Notice the fruit, you call it fish fruit and roast it over light. We call it Manna, and we eat quite a bit of it raw. These berries are not good for eating, we leave them for the birds, so that everyone is full. This fruit is not good either, it will destroy your insides. This is good, it is sweet and full of vitamins. A tree explained as they nibbled on the fruit. The berries mentioned were the ones that M. Ives unknowingly ate during his first trip there that made him violently ill for a number of days. Now he knew to consult a tree before eating a new fruit. Are there other animals here? All I’ve seen are trees, vines, fish, and birds, where are the rest? M. Robert asked a tree. They are hiding at the other end of this place you call Ivesville. They do not wish to be seen. I advise that you stay within the boundaries we have set for you and do not try to find them. Not every creature here is as friendly and accepting as we are. Some are hungry monsters who would not think twice before eating an entire group of humans. They are vicious beings. We avoid them when at all possible and you should too. The tree said sternly. It was no matter to be taken lightly. Late at night, when the moon was at its darkest, rumbles and calls could be heard across the land. Who knew what sort of creature could make noise like the thunderous ones that were audible.
“What sorts of animals do you think are hiding? Perhaps dinosaur like animals? Maybe giant elephants? That’s what the noises sound like.” Two crew members conversed to keep themselves awake during their night guard shift. Since Captain Trètin’s accident involving the night shift, they had begun taking it in twos. “Maybe it’s some kind of mythical dragon, just waiting to burn us to ash!” he said mysteriously. The other man shuddered. “Let’s hope they just stay where they are until we leave. I’d like to make it out of here better off than the man with one arm or one leg…” he trailed off and paced around camp.

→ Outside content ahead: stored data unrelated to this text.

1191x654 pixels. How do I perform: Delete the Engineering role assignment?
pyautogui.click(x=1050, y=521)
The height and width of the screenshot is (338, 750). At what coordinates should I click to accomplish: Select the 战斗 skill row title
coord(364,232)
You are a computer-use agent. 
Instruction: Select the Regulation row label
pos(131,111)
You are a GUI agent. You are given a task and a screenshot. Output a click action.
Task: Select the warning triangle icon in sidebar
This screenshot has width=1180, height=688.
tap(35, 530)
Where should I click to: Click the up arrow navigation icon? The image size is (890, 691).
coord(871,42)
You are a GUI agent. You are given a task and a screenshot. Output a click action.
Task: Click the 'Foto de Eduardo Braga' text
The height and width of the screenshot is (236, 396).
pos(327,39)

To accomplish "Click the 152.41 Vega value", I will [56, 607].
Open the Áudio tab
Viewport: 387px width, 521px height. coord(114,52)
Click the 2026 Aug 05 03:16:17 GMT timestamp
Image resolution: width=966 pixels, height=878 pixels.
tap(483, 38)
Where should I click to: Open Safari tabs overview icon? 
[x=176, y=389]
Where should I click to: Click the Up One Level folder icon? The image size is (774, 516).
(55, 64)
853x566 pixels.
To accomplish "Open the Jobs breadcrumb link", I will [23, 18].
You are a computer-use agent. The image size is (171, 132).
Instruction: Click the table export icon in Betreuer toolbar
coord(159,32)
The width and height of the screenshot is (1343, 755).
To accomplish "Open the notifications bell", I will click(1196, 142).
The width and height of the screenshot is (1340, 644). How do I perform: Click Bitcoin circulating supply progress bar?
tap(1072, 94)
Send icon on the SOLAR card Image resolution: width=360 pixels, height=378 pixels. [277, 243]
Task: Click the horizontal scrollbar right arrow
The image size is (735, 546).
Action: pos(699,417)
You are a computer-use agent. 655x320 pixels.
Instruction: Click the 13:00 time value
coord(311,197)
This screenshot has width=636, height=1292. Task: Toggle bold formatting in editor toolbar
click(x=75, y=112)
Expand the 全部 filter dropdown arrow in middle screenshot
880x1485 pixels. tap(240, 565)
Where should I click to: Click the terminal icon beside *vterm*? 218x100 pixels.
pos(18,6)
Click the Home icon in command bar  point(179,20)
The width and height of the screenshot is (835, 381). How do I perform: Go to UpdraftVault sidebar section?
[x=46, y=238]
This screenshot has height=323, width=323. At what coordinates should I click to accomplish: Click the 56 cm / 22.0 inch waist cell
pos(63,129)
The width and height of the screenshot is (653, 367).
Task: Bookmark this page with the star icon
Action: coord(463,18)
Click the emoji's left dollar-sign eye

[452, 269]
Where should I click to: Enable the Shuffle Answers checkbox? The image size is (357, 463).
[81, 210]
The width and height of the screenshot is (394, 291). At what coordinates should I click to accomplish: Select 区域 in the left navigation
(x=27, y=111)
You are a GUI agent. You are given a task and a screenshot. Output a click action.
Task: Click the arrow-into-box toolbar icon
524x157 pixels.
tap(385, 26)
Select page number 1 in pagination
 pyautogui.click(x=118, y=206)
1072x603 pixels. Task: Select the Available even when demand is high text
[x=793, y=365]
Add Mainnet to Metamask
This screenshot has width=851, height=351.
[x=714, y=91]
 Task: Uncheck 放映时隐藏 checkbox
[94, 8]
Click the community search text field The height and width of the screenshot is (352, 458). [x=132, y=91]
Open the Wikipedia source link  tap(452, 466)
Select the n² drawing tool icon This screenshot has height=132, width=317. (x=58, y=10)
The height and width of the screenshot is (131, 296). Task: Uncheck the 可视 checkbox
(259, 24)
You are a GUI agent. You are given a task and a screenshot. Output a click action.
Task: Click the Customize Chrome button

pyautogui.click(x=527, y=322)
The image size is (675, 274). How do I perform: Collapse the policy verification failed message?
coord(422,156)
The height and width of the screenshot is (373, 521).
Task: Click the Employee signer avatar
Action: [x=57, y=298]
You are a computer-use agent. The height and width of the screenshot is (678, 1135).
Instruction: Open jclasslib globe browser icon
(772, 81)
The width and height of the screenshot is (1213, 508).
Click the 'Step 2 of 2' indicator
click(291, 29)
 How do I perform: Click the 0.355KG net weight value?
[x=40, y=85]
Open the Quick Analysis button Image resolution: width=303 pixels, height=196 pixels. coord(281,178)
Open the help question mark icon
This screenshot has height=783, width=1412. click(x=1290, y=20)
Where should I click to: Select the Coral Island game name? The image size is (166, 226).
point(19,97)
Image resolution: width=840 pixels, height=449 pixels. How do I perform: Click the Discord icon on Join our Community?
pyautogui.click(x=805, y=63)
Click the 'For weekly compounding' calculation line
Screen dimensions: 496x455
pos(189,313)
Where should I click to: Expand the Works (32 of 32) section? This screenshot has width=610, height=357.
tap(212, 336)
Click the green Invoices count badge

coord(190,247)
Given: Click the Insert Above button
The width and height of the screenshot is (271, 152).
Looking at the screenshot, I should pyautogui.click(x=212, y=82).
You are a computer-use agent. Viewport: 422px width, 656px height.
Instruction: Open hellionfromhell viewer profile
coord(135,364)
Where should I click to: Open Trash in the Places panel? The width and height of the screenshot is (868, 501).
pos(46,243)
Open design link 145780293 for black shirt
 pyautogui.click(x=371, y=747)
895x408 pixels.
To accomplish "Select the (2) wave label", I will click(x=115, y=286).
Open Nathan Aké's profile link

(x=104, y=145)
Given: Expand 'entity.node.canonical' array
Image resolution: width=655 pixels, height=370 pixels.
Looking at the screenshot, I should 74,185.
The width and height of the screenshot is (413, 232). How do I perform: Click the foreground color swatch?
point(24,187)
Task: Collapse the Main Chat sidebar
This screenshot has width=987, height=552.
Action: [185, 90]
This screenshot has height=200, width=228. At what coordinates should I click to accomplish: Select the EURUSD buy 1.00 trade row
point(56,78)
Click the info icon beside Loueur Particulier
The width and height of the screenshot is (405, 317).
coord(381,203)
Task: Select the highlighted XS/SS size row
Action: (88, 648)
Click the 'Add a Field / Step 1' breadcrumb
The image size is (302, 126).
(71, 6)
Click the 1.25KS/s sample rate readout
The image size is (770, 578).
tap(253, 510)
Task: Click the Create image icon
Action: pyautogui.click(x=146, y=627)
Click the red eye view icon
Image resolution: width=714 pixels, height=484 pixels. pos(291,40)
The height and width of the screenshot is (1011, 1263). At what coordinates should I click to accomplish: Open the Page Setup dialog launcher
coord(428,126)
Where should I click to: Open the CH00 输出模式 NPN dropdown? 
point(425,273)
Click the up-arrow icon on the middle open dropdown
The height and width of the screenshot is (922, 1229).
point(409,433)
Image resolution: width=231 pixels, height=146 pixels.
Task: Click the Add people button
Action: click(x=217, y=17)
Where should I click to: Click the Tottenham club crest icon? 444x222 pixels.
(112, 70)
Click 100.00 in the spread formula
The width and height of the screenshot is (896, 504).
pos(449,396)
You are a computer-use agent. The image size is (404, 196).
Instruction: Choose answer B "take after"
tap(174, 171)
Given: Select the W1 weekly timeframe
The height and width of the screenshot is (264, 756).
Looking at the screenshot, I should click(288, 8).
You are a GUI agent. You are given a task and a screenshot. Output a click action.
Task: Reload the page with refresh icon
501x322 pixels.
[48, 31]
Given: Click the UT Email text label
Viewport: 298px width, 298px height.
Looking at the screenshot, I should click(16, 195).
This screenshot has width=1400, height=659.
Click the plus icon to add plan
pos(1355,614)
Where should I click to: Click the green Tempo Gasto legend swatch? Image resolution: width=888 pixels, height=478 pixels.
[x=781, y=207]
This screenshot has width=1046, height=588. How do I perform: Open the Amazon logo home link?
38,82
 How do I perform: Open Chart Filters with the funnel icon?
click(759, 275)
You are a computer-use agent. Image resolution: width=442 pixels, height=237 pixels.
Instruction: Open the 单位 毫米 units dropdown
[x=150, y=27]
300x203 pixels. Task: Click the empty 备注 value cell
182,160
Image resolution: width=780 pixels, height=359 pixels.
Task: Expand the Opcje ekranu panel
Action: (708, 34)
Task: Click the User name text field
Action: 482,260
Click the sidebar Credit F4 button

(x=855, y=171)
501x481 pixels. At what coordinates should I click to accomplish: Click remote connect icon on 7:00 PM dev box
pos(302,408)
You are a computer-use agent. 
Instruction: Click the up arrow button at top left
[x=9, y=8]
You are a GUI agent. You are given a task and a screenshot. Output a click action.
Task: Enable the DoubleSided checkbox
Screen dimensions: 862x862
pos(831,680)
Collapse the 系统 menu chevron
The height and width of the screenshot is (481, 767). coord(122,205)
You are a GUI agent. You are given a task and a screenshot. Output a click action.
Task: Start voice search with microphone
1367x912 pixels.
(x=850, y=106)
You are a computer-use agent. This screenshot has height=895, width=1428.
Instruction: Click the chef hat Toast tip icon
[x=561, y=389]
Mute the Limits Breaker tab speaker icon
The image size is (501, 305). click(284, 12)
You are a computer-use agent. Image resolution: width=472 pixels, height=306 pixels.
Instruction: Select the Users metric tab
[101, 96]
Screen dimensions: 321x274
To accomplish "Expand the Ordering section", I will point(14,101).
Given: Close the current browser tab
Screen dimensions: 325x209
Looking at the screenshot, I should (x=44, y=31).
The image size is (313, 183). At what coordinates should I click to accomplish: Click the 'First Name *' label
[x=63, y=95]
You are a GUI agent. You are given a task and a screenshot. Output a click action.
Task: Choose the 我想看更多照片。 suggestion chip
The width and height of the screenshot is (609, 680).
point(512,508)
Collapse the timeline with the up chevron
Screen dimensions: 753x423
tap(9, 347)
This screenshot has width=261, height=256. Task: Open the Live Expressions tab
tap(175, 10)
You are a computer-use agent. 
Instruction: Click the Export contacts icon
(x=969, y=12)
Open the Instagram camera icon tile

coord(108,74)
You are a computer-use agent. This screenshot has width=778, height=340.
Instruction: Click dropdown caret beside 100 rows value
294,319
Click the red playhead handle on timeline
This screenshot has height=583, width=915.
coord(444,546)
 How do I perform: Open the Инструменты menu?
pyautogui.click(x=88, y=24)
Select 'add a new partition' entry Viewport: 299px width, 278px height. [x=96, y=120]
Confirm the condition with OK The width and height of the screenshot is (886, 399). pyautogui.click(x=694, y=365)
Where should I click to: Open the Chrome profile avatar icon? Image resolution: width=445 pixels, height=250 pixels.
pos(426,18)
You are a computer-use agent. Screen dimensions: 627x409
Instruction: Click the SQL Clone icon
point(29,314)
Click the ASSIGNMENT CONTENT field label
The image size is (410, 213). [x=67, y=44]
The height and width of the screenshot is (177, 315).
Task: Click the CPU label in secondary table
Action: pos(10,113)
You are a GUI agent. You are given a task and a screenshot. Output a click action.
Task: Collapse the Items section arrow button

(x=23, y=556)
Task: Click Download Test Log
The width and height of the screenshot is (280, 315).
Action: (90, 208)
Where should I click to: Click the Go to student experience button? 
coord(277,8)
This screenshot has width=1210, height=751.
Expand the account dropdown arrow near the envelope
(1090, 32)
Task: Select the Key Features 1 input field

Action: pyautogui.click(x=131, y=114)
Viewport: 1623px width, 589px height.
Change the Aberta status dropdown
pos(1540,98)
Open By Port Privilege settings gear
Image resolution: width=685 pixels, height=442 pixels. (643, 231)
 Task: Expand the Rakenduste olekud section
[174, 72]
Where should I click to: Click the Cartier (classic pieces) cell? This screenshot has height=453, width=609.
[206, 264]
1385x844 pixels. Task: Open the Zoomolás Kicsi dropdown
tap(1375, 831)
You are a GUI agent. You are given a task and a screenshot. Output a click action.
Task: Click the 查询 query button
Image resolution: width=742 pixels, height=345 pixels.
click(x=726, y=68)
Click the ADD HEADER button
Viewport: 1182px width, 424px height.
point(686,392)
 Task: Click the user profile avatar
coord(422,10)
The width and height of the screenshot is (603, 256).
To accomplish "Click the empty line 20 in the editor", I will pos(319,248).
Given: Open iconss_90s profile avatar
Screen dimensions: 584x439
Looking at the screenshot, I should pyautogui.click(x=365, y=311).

They had been in Ivesville for many days by this point, and were fluent in the tree thought language pattern. The Frenchmen and woman had adopted a sort of routine and were settled rather nicely there. They were not keeping track of the days gone by, but would guess they had been there for about three weeks. “We have about a week and a half left here, you know. How strange it will be to return to our normal lives after living like this. I will look at people and expect them to know what I’m thinking!” M. Richard said to M. Robert as they were drawing diagrams of flowers. “I know precisely what you mean. I greatly enjoy thought talking and will miss it fully when we return. When I show these drawings to my colleagues I know they will be completely shocked at the complexity yet simplicity. And yet, they will be even more surprised when I tell them of the things we have learned from trees. Who would have known that they were so intelligent? Or that they even had brains!” M. Robert replied. “I will be glad to eat chicken and goat again though, how I have missed a good meat! And fine cigars. It will be good to return despite the things I will miss. I hear that M. Driscoll has been trying to persuade the trees to let him live here for the rest of his life. It that not the most absurd thing you have heard recently? Living here for good! Pah, it takes a strong man.” M. Richard said. “Indeed? Live here? Well I would not be surprised if he did. And even less surprised if Madame Camillei chose to stay with him here. This was good for the both of them I would venture to say.” Just then they heard screams and calls for help from across the stream. “Let us go find out what the hubbub is! Sounds like danger! Maybe we will get a chance to live a bit wildly!” they proclaimed as they swam the flooded stream.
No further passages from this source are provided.